Time’s Up

ship at sea

It’s time to go.

By the time you read this I will be flying from Brisbane back to Auckland, where I’ll tie up some loose ends and have one last ice cream cone. Then I go home.

It’s been eight and a half months since I exchanged final goodbyes with my family at Winnipeg International. Before I disappeared through the security gates, my well-travelled sister hugged me and said, “You’re going to have so much fun.”

I remember thinking “Really?” It’s hard to believe now, but “fun” was not what I was picturing at that moment. That day I was quite nervous about the whole thing — enduring a 17-hour flight, navigating Bangkok’s chaotic streets alone, establishing myself in another country where I didn’t know a soul.

That seems like ages ago.

The gravity of my trip’s ending has been coming down more heavily every day this last few weeks. It’s been a sentimental week, as I seem to be doing everything for the last time: booking the last hostel, buying the last batch of backpacker groceries, confirming my final flight. It really does feel like the end.

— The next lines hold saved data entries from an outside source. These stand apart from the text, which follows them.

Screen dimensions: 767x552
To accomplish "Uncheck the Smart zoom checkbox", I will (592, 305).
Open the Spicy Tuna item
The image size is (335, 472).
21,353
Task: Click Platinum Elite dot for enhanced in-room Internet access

It was so much more than fun. I had the time of my life.

Right now Brisbane is grey and rainy and I’m in a 24-hour internet café. I’ve come down with what is hopefully a mild bug, and my head is cloudy. The moment feels very heavy and words are failing me right now. But I’ll just say it feels like the most pivotal chapter of my life is coming to an end.

It doesn’t exactly feel like I’m going back though. My hometown almost seems like a new destination now, because I’ve become a different person.

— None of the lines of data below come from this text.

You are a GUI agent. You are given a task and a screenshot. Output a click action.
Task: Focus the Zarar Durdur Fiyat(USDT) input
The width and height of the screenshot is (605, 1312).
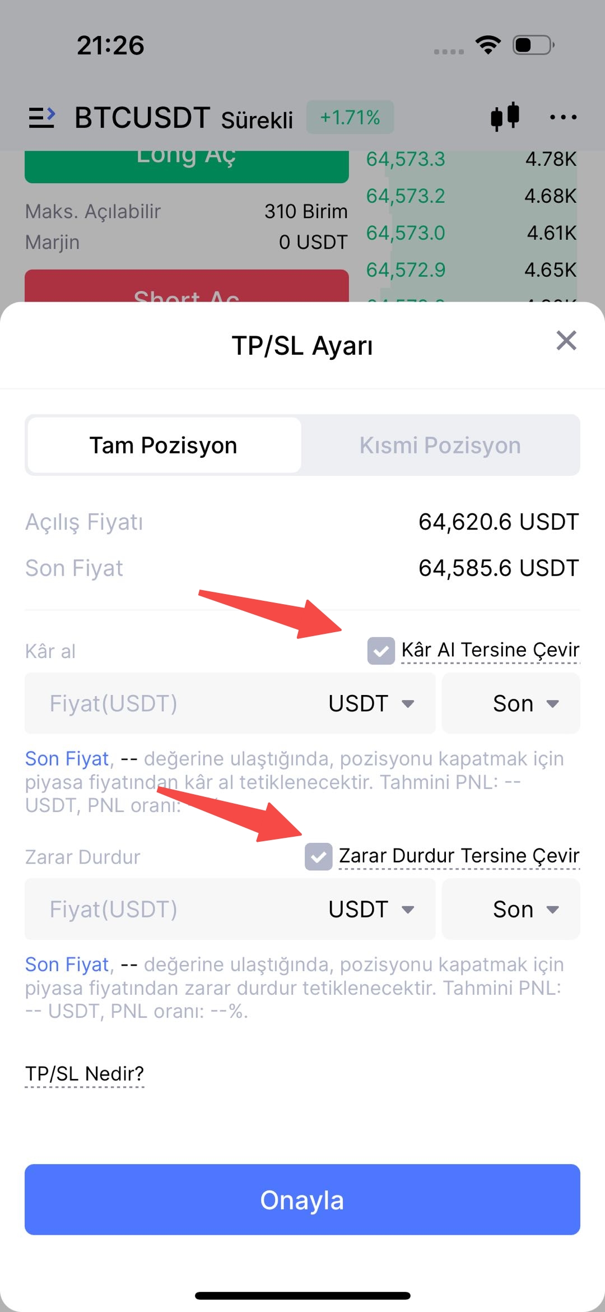pos(168,909)
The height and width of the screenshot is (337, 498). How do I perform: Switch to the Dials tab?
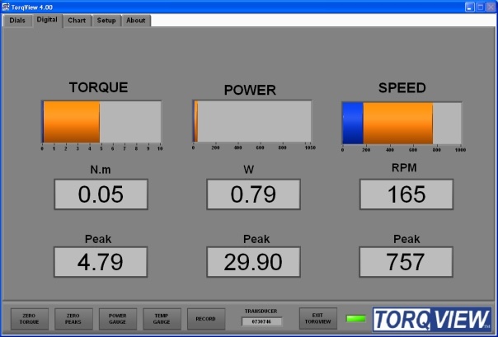17,20
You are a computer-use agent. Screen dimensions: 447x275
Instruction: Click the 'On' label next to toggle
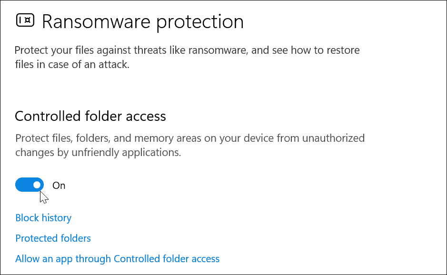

If I think of how overwhelmed I felt on my first day in Thailand — stepping out of a cab, beyond exhausted, into Khao San Road’s sweltering gauntlet of pushy vendors, trying to look like I didn’t come straight from the airport — it almost seems like that happened to a different person.

It did.

The young man who was so nervous to throw himself into a new country last October is not coming back. He perished sometime between the 4am train to Hua Hin and the ice-cold swim in the Clinton River. I’ve never grown so fast as I have this past nine months. I am calmer, more grateful, more aware. I’m much better able to socialize, to walk into unfamiliar settings without trepidation, to live my life without explaining myself, to bear pain and tedium (thank you kiwifruit industry), to live with few possessions, to flirt (with people and disaster), to try new things on a whim, to be upfront about who I am, and to appreciate whatever I have, wherever I am.

My voice is a bit louder, my posture a bit better. I use words like “mate” and “boardies.” I say “it’s meant to…” instead of “it’s supposed to…”

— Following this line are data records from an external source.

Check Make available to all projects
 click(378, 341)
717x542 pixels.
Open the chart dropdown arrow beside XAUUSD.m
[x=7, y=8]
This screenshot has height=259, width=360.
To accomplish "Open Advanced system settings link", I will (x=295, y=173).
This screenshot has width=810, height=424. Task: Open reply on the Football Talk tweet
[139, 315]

I am still reeling from the whole thing. Something huge has shifted, and I won’t know exactly what until I’ve spent a bit of time back in Canada. There is so much to talk about, but tonight I’m as dull and dreary as the streets outside.

This is my last post from this side of the planet.

Monday evening, I will be home.

R

Photo by David Cain



David June 24, 2010 at 1:40 am

By the time you read this I will be flying from Brisbane back to Auckland

Haha… I assumed. I was bumped from my 12:15 flight to a much later one and I’ll be arriving in downtown Auckland around 1am.

Jess June 24, 2010 at 2:53 am

I love that “mate” and “boardies” are now part of your vocabulary : )

Have a safe trip home, I’m looking forward to hearing your reflections on the trip after you’ve had the chance to gather your thoughts.

Jess

David June 24, 2010 at 8:27 pm

I’m sure there are more foreign words that will pop up in my vocabulary back in Canada. Some I’m probably so used to that I won’t even notice. “I’ll be a few minutes late, I have to stop for petrol.”

Lex June 24, 2010 at 6:17 am

You are always home – you’re carrying it inside with you. What an adventure you’ve had! I can’t wait to read about how life continues forward….and inward. Have a good flight !

David June 24, 2010 at 8:28 pm

That’s true. I have felt perfectly at home most of the time I’ve been gone, wherever I’ve been.

JoyChristin June 24, 2010 at 6:48 am

David,
I love love love the photo–it’s my vision of a perfect day!!
If you believe in the mind/body connection..then the mild bug is reflecting some of the emotions you are processing as you release parts of this journey to prepare for your ‘new’ one. May the underlying insight that you share with us in this post be the same for us all..even if we haven’t georgraphically travelled as far as you have..may we all approach life with the same zest for learning, adventure, growth and look back o nthe last year and say–as you have–I’m not the same…
And I agree with Lex..you are always *home*…
Much peace as you celebrate all that you have accomplished and experience your hometown as this fresh new you:)

David June 24, 2010 at 8:30 pm

I took that from the cliffs of Noosa national park a few days ago. I was just walking along and I saw a period sailing ship out there. It was like a 300-year flashback. Then a helicopter showed up and ruined the moment :)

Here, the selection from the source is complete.